Financial Concept: Inflation

Another important factor to consider in the context of your investments is the role of inflation.

In June 1975, when Steve Jobs and Steve Wozniak invented the Apple computer, actual apples cost around $0.34/lb. In September 2015, apples cost approximately $1.30/lb. – a 382% increase. That’s a fairly typical example of inflation, which, over the past forty years, has cumulatively totaled 343%. This means that if you had kept money under your mattress from 1975-2015, you would have experienced a loss of buying power of 343%.

Since the 2008 financial meltdown, Americans have benefited from a relatively low rate of inflation: approximately 1.5% per year. However, considering the vast quantity of money printed (known as “Quantitative Easing”) by the federal government since 2008, it is inevitable that inflation will make a resounding, and most unwelcome, return. Historically, assuming a 3% annual rate of inflation has been a good rule of thumb. Your investment advisor should strive to provide returns that exceed the benchmark index as well as the rate of inflation. That’s why stuffing money under your mattress is a poor financial strategy. Even if you don’t touch it, you’re losing approximately 3% in spending power every year.

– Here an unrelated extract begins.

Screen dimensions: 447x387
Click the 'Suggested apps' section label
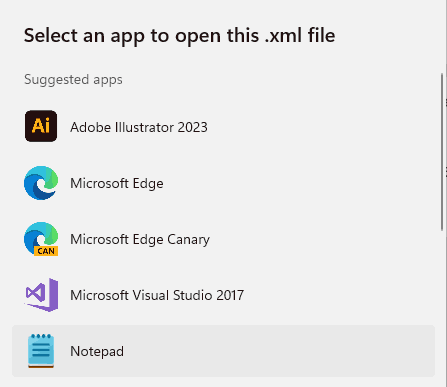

Back when savings-account-interest rates were above 3%, banks could, at least, protect your nest egg from inflation. But since 2008, the federal Reserve has kept interest rates artificially low; the average savings account now pays interest at an annual rate south of 0.2% — only nominally higher than your mattress. That’s why even the most risk-averse investor has to be well-informed about financial planning, in general, and retirement planning, in particular.